» Task
An exact reproduction of all the entries is the expected answer.

» Data to use
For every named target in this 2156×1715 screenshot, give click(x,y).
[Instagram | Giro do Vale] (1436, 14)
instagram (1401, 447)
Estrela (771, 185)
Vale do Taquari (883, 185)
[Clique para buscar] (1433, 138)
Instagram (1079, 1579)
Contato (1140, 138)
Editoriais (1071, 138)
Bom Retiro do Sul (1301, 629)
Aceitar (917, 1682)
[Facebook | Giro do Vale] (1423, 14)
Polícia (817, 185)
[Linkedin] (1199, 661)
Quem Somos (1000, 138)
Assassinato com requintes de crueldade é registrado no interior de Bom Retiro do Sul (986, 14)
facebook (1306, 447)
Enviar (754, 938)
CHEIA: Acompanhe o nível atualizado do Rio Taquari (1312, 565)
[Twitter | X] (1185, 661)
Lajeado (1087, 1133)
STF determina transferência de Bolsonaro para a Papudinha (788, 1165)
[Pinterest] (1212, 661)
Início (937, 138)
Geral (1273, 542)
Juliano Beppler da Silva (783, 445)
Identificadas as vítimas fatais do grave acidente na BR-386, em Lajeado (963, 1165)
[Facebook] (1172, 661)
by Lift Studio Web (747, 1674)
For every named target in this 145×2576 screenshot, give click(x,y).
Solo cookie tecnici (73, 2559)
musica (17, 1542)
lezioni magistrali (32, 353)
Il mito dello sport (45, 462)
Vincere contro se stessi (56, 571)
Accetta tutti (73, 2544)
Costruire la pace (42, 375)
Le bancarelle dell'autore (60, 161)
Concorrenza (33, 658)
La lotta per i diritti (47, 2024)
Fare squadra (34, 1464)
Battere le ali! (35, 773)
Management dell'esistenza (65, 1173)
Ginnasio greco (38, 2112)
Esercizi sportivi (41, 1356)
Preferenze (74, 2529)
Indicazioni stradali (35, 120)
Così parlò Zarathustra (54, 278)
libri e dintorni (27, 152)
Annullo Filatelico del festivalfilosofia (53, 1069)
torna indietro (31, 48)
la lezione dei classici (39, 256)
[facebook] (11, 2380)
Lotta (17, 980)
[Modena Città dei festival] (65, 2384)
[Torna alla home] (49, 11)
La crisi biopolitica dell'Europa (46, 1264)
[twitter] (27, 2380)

» Output of the task
For every named target in this 2156×1715 screenshot, give click(x,y).
[Instagram | Giro do Vale] (1436, 14)
instagram (1401, 447)
Estrela (771, 185)
Vale do Taquari (883, 185)
[Clique para buscar] (1433, 138)
Instagram (1079, 1579)
Contato (1140, 138)
Editoriais (1071, 138)
Bom Retiro do Sul (1301, 629)
Aceitar (917, 1682)
[Facebook | Giro do Vale] (1423, 14)
Polícia (817, 185)
[Linkedin] (1199, 661)
Quem Somos (1000, 138)
Assassinato com requintes de crueldade é registrado no interior de Bom Retiro do Sul (986, 14)
facebook (1306, 447)
Enviar (754, 938)
CHEIA: Acompanhe o nível atualizado do Rio Taquari (1312, 565)
[Twitter | X] (1185, 661)
Lajeado (1087, 1133)
STF determina transferência de Bolsonaro para a Papudinha (788, 1165)
[Pinterest] (1212, 661)
Início (937, 138)
Geral (1273, 542)
Juliano Beppler da Silva (783, 445)
Identificadas as vítimas fatais do grave acidente na BR-386, em Lajeado (963, 1165)
[Facebook] (1172, 661)
by Lift Studio Web (747, 1674)
For every named target in this 145×2576 screenshot, give click(x,y).
Solo cookie tecnici (73, 2559)
musica (17, 1542)
lezioni magistrali (32, 353)
Il mito dello sport (45, 462)
Vincere contro se stessi (56, 571)
Accetta tutti (73, 2544)
Costruire la pace (42, 375)
Le bancarelle dell'autore (60, 161)
Concorrenza (33, 658)
La lotta per i diritti (47, 2024)
Fare squadra (34, 1464)
Battere le ali! (35, 773)
Management dell'esistenza (65, 1173)
Ginnasio greco (38, 2112)
Esercizi sportivi (41, 1356)
Preferenze (74, 2529)
Indicazioni stradali (35, 120)
Così parlò Zarathustra (54, 278)
libri e dintorni (27, 152)
Annullo Filatelico del festivalfilosofia (53, 1069)
torna indietro (31, 48)
la lezione dei classici (39, 256)
[facebook] (11, 2380)
Lotta (17, 980)
[Modena Città dei festival] (65, 2384)
[Torna alla home] (49, 11)
La crisi biopolitica dell'Europa (46, 1264)
[twitter] (27, 2380)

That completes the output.